‘Hard Boiled Eggnog’: Who offed Santa?

Noel meets Noir in Bag & Baggage’s new family friendly holiday play.
Ephriam Harnsberger as Jangle the elf detective in Bag & Baggage Productions’ ‘Hard Boiled Eggnog.’ Photo: Casey Campbell

“The King of Christmas bit the big one between 10 p.m., when he returned home, and 11 p.m., when the missus came in with some fresh cookies.”

Under the Christmas tree we see, instead of beribboned presents, lifeless red-suited legs, still wearing snow boots. Yep: Christmas is nigh, the North Pole is in turmoil, Santa’s dead — and one of his elves is trying to catch his killer. 

The problem: There’s no murder weapon, no motive, no hat. And the self-appointed elfin investigator, Jangle, isn’t really a cop or even an actual private eye, although he sure sounds like one, specifically Sam Spade or Philip Marlowe, ca. 1940. If this newbie, wannabe detective doesn’t find Santa’s killer and missing hat (which can restore Saint Nick to life) before Christmas Eve, it’s the end of Santa forever. Christmas itself is on the line. 

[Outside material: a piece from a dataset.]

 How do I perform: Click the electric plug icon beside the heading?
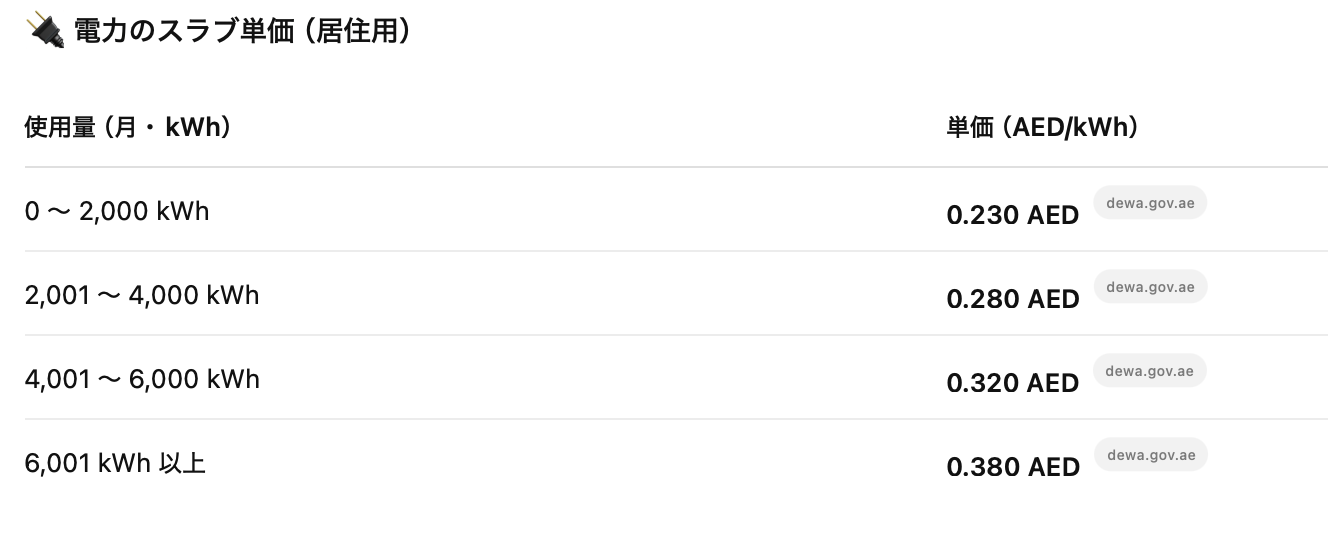[46, 30]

That’s the setup for Bag & Baggage Productions’ delightful new all-ages holiday play Hard-Boiled Eggnog: A Christmas Noir, by Chicago-based playwright Zack Peercy, which runs through December 22 at Hillsboro’s The Vault theater. But there’s more to this smart, funny production than its merry noir-meets-Christmas concept. Hard-Boiled Eggnog also sends its protagonist and audience on an emotional search to find a solution to troubling times and feelings that all of us face at one time or another. And keeps us laughing all the way.

Twin Quests

“In this business, you can’t have pals, buddies, amigos, or … Bros,” Jangle tells the audience during one of the many moments in which he steps out of the stage action to narrate the story. “In this business, all you have are suspects.”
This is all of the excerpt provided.